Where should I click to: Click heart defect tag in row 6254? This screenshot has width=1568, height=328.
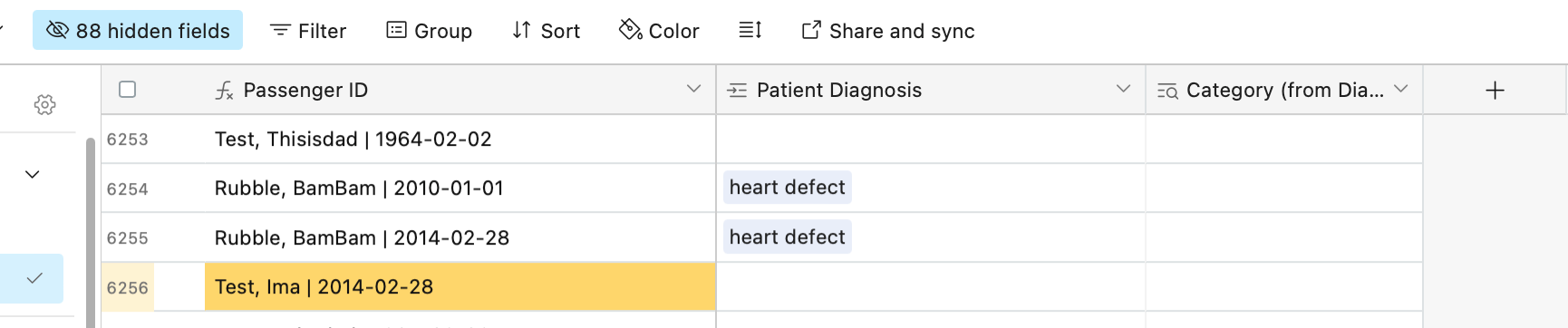click(787, 188)
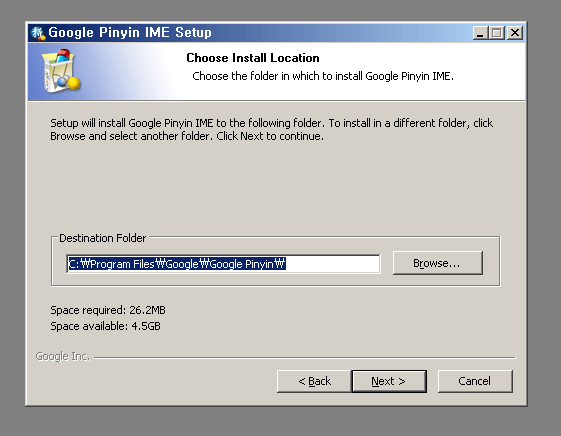Close the Google Pinyin IME Setup window
The height and width of the screenshot is (436, 561).
515,33
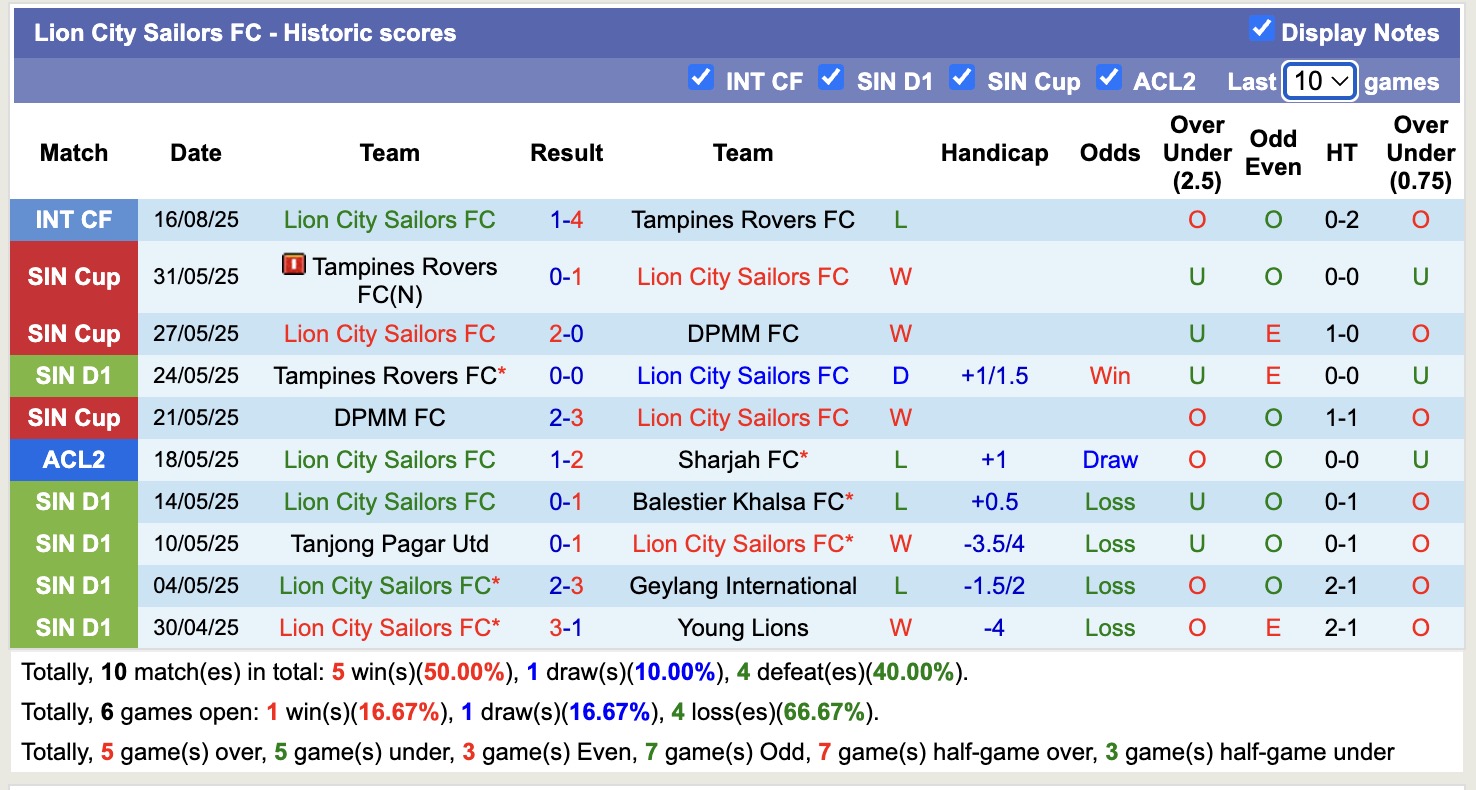
Task: Click the SIN Cup badge on the 27/05/25 row
Action: point(73,333)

Exercise requirements >> Copy out all of the data word for word. Do not carry over any picture.

Finished task >>
Where should I click to: Click heart defect tag in row 6254? This screenshot has width=1568, height=328.
click(787, 188)
Close the Google Pinyin IME Setup window
The height and width of the screenshot is (436, 561).
515,33
Task: Click the SIN Cup badge on the 27/05/25 row
Action: point(73,333)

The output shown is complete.